------ EXCERPTED PASSAGE

The Higher School of Mining Engineering (HSME) is a school located on the campus of the University of Vigo in Galicia, Spain. It offers undergraduate education as well as postgraduate courses for master's and doctoral degrees in mining engineering.

History 

The study of mining engineering in Spain dates back to 1778, and focuses on locating and extracting natural and energy resources. This field of study is symbolized in the school logo by a hammer, a mallet, a palm, and laurel leaves. The depiction represents natural resource exploitation, environmental engineering, material craft, energy extraction, and civil works. HSME opened at the University of Vigo in 1992. At the time of founding, it was one of only four schools dedicated to mining engineering in Spain, and continues to be the only one of its kind in Galicia. Specializations include energy, materials, environmental studies, and mining.

After the academic year 2010/11, the school updated its study plan in accordance with the Bologna Process (RD 1393/2007 (modificado por RD 861/2010) for both undergraduate and postgraduate studies.

------------
------ PROVIDED DATA

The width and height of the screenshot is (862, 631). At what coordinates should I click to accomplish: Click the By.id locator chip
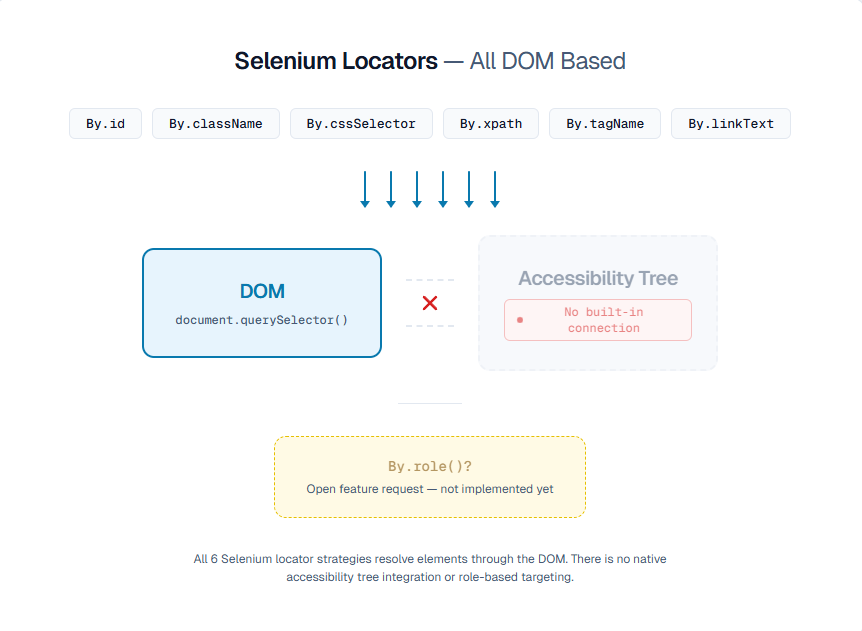pos(105,124)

------------

• [TASK 1]: Using the text on the Higher School of Mining Engineering, explain in one to three sentences why the school logo shows a hammer, a mallet, a palm, and laurel leaves.
• [TASK 2]: According to the text on the Higher School of Mining Engineering, in what year did the school open at the University of Vigo?

• [SOLUTION 1]: The hammer, mallet, palm, and laurel leaves symbolize the field of mining engineering. Together the depiction represents natural resource exploitation, environmental engineering, material craft, energy extraction, and civil works.

• [SOLUTION 2]: It opened in 1992.